Changing conditions, racing through the hours of darkness and the sustained focus of a longer event make everything that's gone before feel like a tutorial. Where so many other racing games and simulators settle for blue skies and pristine conditions, in a GT6 enduro the track is constantly evolving and it's up to you to wring the best out of the car at any given moment.
The game's ending movie, cued up when you finish the GT World Championship, demonstrates just how intertwined endurance racing and the Nurburgring are with Yamauchi's vision. I won't spoil it, but it is the perfect appetiser for a Wagnerian assault on the planet's most daunting circuit.
Which is why I found myself staying out on racing slicks in the very worst conditions Gran Turismo 6 could throw at me. The Nurburgring is a challenging circuit on a fine day, but in the dead of night on damp tarmac the game slips its genre shackles and becomes survival horror. The encroaching blackness is like being sealed in a sensory deprivation tank, with your vision constricted to just the limited splash of your headlights.

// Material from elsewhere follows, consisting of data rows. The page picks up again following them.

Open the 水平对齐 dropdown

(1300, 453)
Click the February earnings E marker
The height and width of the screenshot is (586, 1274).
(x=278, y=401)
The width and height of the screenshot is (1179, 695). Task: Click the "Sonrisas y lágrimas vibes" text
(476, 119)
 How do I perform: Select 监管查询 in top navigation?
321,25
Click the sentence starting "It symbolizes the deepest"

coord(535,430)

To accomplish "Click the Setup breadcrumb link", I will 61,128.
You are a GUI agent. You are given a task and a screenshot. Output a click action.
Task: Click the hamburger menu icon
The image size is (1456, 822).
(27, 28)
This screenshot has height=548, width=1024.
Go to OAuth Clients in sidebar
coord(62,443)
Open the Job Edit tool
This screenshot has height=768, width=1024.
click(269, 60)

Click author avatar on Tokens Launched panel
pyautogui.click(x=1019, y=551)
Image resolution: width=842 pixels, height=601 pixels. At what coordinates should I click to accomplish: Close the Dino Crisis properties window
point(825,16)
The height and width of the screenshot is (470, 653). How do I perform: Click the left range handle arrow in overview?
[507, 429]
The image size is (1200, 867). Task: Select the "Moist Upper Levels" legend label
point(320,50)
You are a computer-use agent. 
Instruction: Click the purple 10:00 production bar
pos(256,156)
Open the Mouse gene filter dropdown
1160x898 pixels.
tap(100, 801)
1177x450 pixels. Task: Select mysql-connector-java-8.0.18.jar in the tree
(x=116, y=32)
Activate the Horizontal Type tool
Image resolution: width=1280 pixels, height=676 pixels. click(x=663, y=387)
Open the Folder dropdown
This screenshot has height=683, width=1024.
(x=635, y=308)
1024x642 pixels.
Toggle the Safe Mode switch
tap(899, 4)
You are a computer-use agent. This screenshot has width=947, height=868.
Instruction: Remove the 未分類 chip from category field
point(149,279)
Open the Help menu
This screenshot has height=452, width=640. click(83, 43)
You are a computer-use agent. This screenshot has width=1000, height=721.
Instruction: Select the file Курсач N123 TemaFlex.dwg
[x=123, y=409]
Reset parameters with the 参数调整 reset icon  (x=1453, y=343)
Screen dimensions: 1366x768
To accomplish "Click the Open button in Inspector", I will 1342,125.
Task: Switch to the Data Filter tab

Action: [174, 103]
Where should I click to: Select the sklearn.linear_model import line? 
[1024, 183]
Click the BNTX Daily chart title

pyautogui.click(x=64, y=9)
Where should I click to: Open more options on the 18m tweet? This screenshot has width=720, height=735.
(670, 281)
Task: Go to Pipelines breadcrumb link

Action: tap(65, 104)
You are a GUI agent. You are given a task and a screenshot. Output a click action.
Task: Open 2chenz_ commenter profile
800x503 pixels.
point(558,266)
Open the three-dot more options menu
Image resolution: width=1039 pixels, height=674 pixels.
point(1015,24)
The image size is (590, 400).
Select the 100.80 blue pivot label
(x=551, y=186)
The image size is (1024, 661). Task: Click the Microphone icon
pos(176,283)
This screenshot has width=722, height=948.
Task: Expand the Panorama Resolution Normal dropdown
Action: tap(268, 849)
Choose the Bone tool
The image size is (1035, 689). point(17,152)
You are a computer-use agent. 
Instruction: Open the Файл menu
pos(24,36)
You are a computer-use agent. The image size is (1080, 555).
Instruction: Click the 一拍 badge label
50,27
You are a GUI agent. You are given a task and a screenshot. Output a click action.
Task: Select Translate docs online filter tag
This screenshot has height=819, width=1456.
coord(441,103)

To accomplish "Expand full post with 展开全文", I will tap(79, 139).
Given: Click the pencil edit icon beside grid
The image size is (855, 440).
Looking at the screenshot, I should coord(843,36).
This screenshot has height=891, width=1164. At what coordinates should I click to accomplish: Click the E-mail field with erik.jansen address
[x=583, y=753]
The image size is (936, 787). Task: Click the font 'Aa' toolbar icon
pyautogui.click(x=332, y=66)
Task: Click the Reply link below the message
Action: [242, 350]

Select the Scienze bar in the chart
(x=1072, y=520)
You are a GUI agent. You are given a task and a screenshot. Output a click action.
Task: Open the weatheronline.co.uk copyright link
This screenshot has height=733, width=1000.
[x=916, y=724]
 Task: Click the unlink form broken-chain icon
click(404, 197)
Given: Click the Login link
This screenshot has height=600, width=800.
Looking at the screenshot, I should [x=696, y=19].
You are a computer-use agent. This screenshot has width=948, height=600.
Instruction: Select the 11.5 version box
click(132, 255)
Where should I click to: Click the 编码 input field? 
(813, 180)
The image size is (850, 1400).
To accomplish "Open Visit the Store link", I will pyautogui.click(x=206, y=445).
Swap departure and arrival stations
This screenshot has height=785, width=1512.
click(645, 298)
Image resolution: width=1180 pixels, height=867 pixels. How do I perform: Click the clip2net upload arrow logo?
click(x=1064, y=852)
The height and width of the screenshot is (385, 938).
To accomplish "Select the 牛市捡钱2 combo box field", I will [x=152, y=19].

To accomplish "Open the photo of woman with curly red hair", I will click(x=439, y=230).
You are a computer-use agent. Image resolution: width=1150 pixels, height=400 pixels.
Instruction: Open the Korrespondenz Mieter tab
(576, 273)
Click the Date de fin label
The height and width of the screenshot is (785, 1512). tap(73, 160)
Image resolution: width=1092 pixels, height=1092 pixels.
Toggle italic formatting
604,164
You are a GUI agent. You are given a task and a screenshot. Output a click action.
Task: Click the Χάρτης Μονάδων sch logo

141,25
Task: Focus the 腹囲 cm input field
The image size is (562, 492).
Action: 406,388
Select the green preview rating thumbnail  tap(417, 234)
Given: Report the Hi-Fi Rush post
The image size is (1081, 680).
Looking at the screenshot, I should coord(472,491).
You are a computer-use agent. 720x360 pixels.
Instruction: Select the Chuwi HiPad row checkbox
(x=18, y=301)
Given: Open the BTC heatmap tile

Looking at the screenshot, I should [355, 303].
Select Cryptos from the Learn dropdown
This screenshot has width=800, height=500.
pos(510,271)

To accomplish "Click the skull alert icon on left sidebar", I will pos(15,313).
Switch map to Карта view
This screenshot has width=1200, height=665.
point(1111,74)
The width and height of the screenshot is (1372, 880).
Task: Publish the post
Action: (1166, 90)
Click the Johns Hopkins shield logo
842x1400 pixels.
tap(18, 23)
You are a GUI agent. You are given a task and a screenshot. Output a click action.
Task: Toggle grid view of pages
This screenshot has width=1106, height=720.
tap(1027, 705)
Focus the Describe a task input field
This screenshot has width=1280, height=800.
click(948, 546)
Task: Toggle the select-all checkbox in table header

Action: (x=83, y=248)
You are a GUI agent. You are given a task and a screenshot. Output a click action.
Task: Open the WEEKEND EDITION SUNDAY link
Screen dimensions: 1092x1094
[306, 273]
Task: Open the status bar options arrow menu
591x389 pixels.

There's a physicality to it too - every nerve ending is fizzing in anticipation of the car stepping out underneath you.
Of course, part of that is GT6's newly communicative handling model, over which I gushed in quite unbecoming fashion earlier this year. Even sitting on stiffened racing suspension, there's so much more information conveyed, which means you can inch closer to the limit of grip without crossing that line and lobbing the car into a crash barrier. The sense of connection to the vehicle is a huge leap forward over GT5 and the single most profound improvement in the game, because it elevates every second of the hours and hours you'll spend on track.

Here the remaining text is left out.